こんにちは。平田アルカンタラです。
あらすじ
高齢化と漁業の衰退で活気のない島が舞台。島民は生活保護を受けながらただ生きているだけの日々だった。そこに舞い込んだのは工場誘致の話。もし成功すれば住民の働き口が確保でき、生活が変わる。しかしその条件は島に医者がいること。
主人公たちは医者を島に連れてこさせ、島医になってもらうことができるのか…
感想
生きる目的を獲得する過程
島の人々はみんないい人で悪意が無く、純粋で愛くるしい。でもずっと生きる意味を見いだせない。金銭的にはカツカツでもやっていける。でもそれだけの日々じゃ抜け殻だ。
働いて生活をするための工場誘致が最終目標。そのために医者が島を好きになって滞在するよう、イメージキャンペーンを行って島ぐるみで騙す。そんな打算的な酷い理由でウソをつき続けるんだけど、そのウソをつく行動自体が島民の日々のやりがいになっていき、表情や立ち振る舞いがイキイキしだす様子が素晴らしい。
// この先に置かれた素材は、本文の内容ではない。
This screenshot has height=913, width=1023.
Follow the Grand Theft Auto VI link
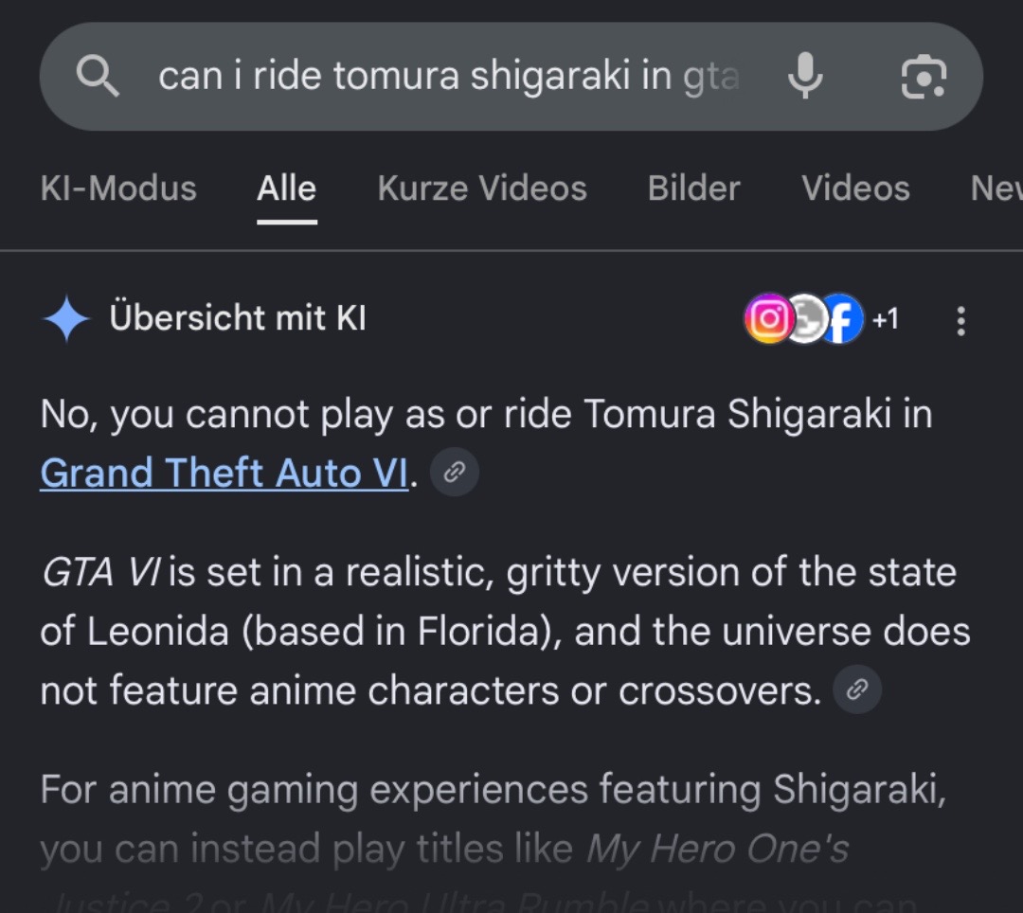pos(224,473)
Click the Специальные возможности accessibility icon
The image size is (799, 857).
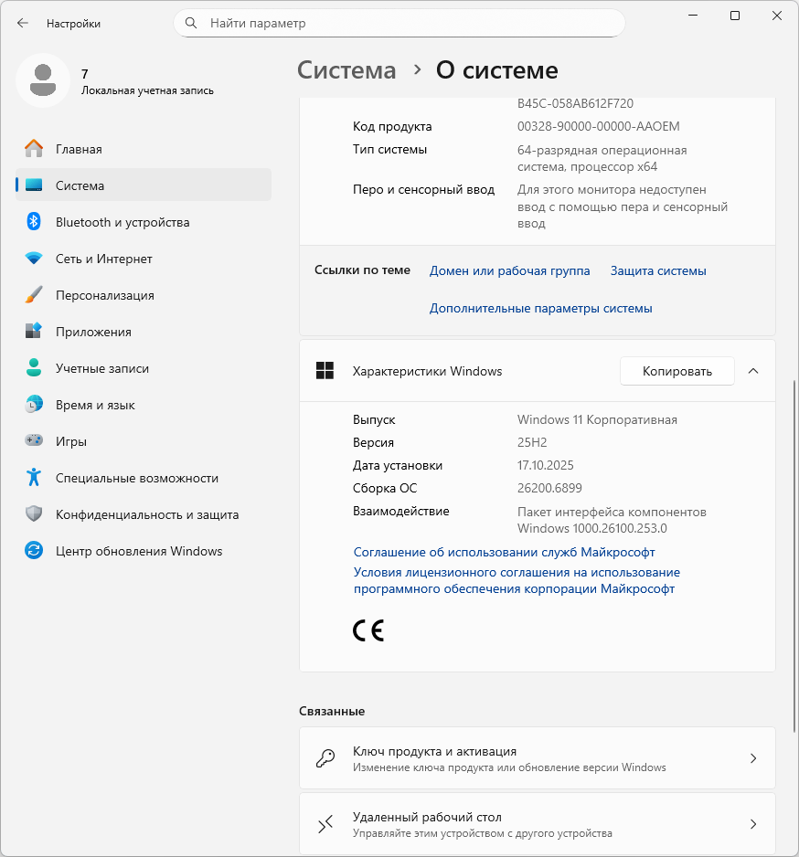point(34,478)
目的もやってることも言っちゃえば酷いことなのに憎めない。騙されて盗聴されてる医者がかわいそうとは思えない。おそらく島に来たのも、交通違反もみ消しとの取引で来てる。状況的には悪質だけど、島民のキャラクターが愛くるしくて、ウソによって人間性を取り戻してるのを観るとほっこりさが勝っちゃう。
一生懸命で雑なウソは温かい
舞台の島は本当に遅れてる。発展途上島。住民も良い意味でゆったりと、悪い意味で何の生産性もない無意味な生活を送っていた。そんな奴らが一念発起してウソを塗り固めようとしても大変。上手にコトが運ばない雑な奴らの一生懸命なウソが、下手で面白くて温かい。例えるならDIYなウソ。雑で下手でもそれがいいんじゃん。味じゃん。みたいな良さを感じられる。
盗聴とかいかなる理由があっても人道的にダメだろ!ってことも、まぁこいつらが精いっぱい工夫した結果だからな、って大目に見ちゃう。盗聴時のボリューム的なつまみのやり取りとか何回やんだよクドイよ、とも思ったけど大目に見ちゃう。
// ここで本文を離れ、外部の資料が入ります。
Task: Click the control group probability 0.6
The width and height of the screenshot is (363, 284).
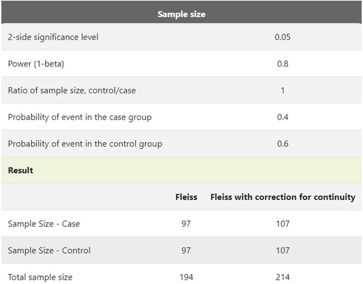Action: [282, 144]
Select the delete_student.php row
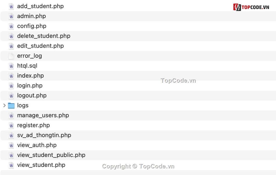The image size is (276, 175). [x=138, y=36]
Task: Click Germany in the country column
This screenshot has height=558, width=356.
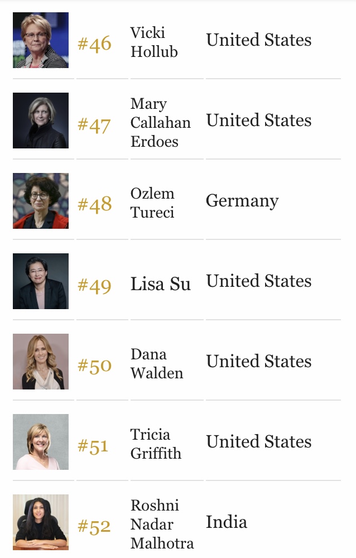Action: click(242, 201)
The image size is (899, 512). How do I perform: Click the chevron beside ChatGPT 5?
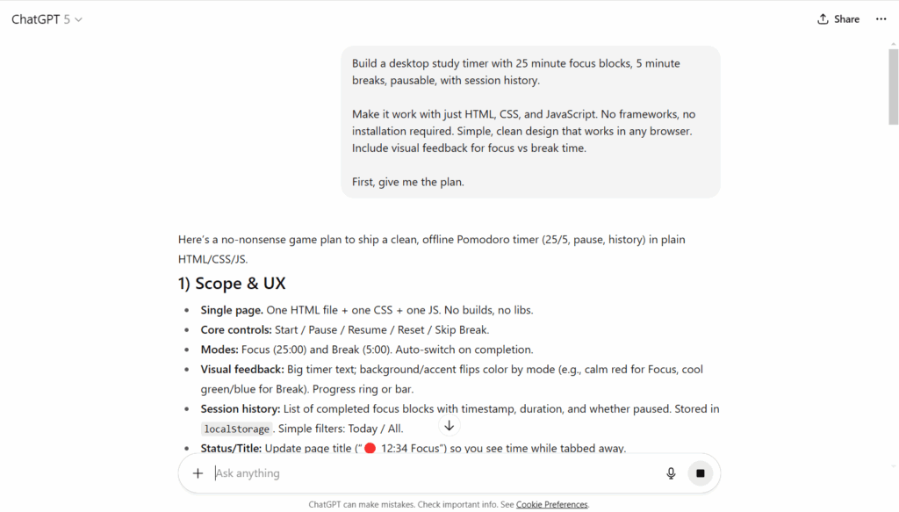coord(78,19)
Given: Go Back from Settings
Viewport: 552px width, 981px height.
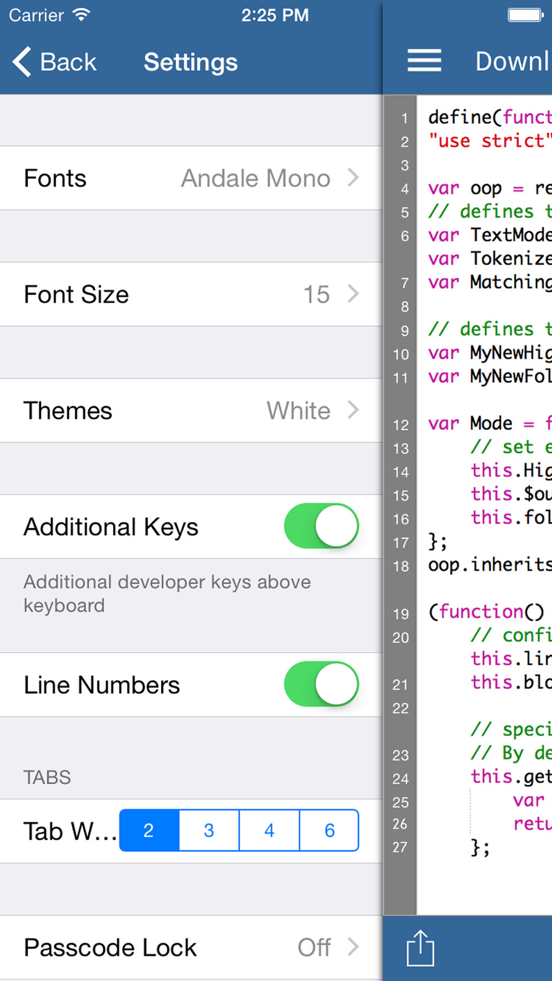Looking at the screenshot, I should [x=54, y=62].
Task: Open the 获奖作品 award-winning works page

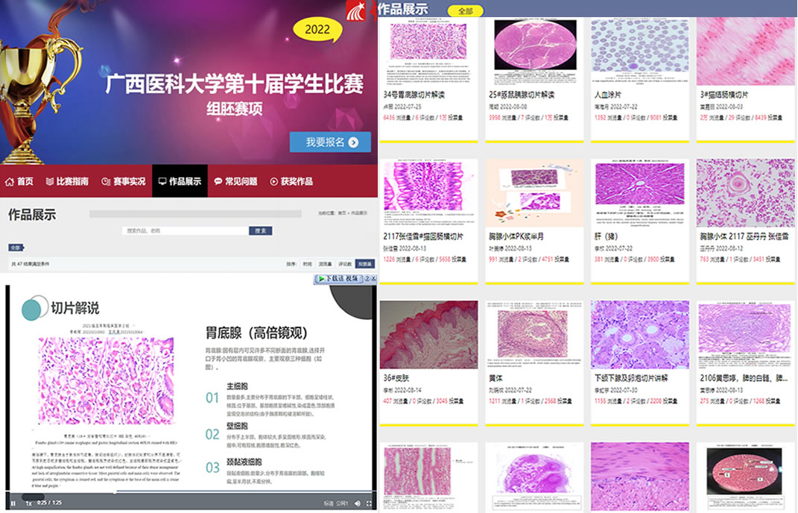Action: (x=291, y=181)
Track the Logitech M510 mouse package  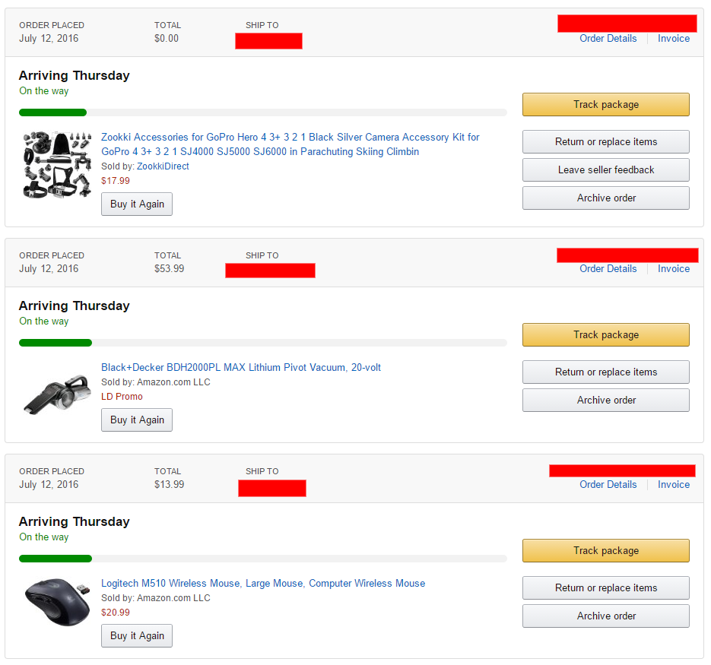click(605, 551)
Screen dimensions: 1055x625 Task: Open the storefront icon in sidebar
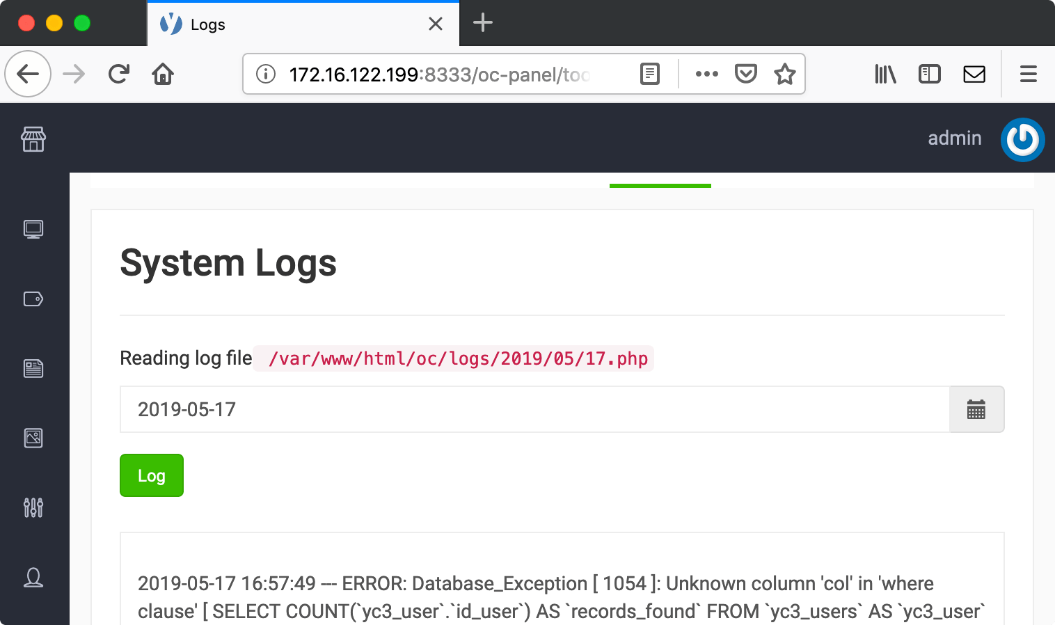(x=33, y=139)
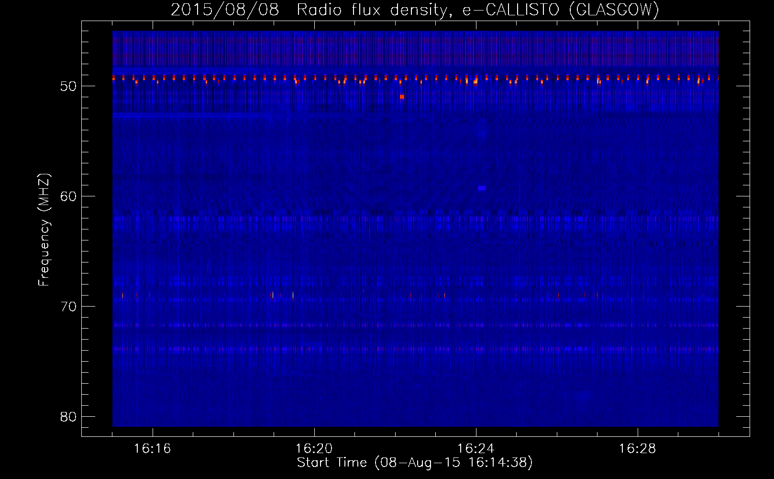Click the yellow spike near 69 MHz at 16:19
The height and width of the screenshot is (479, 774).
click(273, 295)
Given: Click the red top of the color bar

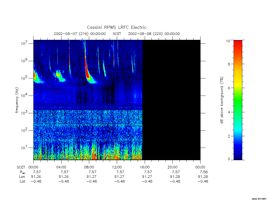Looking at the screenshot, I should pyautogui.click(x=238, y=45).
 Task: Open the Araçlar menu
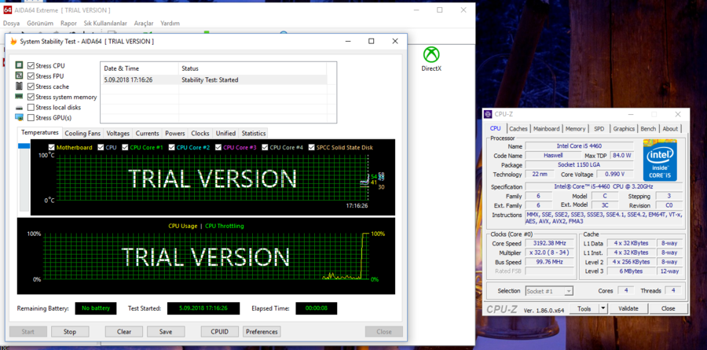[x=144, y=24]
まぁその盗聴も良いシーンを数多く生み出してた。医者と本土の彼女との卑猥な電話を聴いて、盗聴手のおばさんが興奮しちゃうとか。盗聴の情報が伝言ゲームで食い違って、医者が足が好きだって伝達されて、翌日の島の女性は全員足出して生活してるとか。
全編に渡って島民の純粋さが支配する映画だった。主人公の島長だけが考えていて、あとは抜けてる人しか居ない。そいつらが団結して一生懸命やるのを微笑ましく観る。そんな映画ですね。
まとめ
害のないあたたかな映画でした。